Figure 1 and Graphical Abstract:
Impact of Tricuspid Valve Treatment on Post-operative Right Heart Failure. Patients with moderate or severe TR undergoing LVAD implantation were randomized to undergo concurrent TVS versus No TVS. At 6-months, there was no significant difference in the incidence rate or severity of RHF between TVS and No TVS.
Participants
All patients scheduled to undergo LVAD implantation at Duke University Medical Center were screened for inclusion. Inclusion criteria included age of 18 years or older, planned LVAD implantation, and evidence of moderate or severe TR on pre-operative echocardiogram performed within one-week prior to surgery. Transthoracic (TTE) or transesophageal echocardiography (TEE) was allowed for screening. Patients with mild TR during surgical planning were reassessed during pre-procedure, intra-operative TEE for evidence of moderate or severe grade TR and randomized if they had upgraded TR severity. Both destination therapy and bridge-to-transplant indications for LVAD were included. Exclusion criteria included previous TVS, previous LVAD, planned concurrent RV assist device (RVAD) at the time of LVAD implantation, pre-implant RVAD or extracorporeal membrane oxygenation, pregnancy, or planned thoracotomy approach. Hospital records were reviewed to determine pre-implant characteristics, INTERMACS clinical profile, etiology of cardiomyopathy, history of prior cardiac surgery, type of pre-operative support, hemodynamic measurements, and blood laboratory values.
Interventions
Anesthesia and cardiopulmonary bypass were conducted according to institutional protocol and all patients were studied with an intra-operative TEE examination. A 1:1 block randomization scheme, stratified by the degree of RV dysfunction (none/mild versus moderate versus severe) based on intra-operative TEE assessment, was used to assign patients to each study arm. RV dysfunction severity and TR severity were evaluated by board-certified cardiologists and cardiac anesthesiologists, based on the guidelines and recommendations of the American Society of Echocardiography13, 14.

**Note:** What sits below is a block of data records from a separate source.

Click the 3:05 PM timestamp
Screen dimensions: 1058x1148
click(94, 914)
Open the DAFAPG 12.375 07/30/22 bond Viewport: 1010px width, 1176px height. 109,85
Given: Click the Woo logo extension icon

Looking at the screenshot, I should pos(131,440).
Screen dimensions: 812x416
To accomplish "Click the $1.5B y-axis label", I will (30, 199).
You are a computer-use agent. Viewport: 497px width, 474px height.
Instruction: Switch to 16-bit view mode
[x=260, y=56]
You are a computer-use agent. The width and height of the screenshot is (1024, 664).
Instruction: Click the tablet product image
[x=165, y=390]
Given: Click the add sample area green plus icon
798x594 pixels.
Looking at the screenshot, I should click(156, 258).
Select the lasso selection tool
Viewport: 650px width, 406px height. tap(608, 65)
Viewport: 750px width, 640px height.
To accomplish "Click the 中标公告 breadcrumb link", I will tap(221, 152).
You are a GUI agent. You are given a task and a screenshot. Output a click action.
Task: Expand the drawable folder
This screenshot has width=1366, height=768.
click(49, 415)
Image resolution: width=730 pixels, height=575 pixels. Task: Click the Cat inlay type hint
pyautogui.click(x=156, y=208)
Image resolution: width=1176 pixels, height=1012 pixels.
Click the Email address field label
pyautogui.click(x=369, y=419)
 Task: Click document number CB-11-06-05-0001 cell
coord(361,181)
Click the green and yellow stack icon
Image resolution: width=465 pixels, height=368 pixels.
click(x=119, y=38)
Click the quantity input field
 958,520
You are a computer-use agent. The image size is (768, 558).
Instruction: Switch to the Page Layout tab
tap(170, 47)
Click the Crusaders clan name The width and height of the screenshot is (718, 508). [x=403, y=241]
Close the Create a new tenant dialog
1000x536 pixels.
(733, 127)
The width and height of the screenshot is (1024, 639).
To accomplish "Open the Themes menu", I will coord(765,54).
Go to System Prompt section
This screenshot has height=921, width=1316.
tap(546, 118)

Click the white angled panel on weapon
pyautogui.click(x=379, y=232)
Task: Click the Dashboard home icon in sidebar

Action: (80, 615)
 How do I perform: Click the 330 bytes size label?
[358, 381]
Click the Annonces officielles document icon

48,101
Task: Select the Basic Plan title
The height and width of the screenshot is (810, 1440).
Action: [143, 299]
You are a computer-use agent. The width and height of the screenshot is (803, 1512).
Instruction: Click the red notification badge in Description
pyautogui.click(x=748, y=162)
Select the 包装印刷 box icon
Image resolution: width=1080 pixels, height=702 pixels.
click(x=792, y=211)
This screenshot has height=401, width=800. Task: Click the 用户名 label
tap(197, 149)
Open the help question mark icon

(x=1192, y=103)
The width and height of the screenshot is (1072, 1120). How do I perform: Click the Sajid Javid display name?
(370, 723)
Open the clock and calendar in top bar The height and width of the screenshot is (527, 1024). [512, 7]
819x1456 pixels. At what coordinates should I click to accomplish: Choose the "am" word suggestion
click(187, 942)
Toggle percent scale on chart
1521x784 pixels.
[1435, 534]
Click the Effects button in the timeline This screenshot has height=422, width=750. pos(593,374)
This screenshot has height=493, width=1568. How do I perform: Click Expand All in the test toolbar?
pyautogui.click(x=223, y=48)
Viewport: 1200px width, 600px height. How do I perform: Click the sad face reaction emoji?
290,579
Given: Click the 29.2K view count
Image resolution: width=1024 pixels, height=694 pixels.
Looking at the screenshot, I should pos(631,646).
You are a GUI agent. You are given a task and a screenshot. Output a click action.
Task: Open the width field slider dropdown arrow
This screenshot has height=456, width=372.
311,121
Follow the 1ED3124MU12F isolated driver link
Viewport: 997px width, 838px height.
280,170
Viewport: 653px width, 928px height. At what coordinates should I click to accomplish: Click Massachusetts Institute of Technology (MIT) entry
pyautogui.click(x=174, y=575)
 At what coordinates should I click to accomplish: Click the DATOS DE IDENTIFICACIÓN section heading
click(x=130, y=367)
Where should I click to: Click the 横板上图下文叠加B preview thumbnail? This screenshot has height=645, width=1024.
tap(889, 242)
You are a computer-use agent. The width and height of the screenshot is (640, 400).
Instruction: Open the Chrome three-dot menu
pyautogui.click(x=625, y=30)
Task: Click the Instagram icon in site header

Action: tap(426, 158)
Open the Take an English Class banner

Patients randomized to TVS underwent either TV ring annuloplasty or valve replacement at the time of LVAD implantation. The decision to perform annuloplasty versus replacement and the type and size of ring or valve to be used was made at the discretion of the four implanting surgeons for the study (CAM, JNS, BSB, MAD). Patients randomized to the control arm underwent LVAD implantation without TVS. All patients were administered an inhaled pulmonary vasodilator during weaning from cardiopulmonary bypass. Medical therapy for RHF post-implantation was consistent between the two groups and involved use of inotropic medications, inhaled pulmonary dilators, and diuretic medications. All but two patients were implanted with the HeartMate 3 LVAD (Abbott, Chicago, IL).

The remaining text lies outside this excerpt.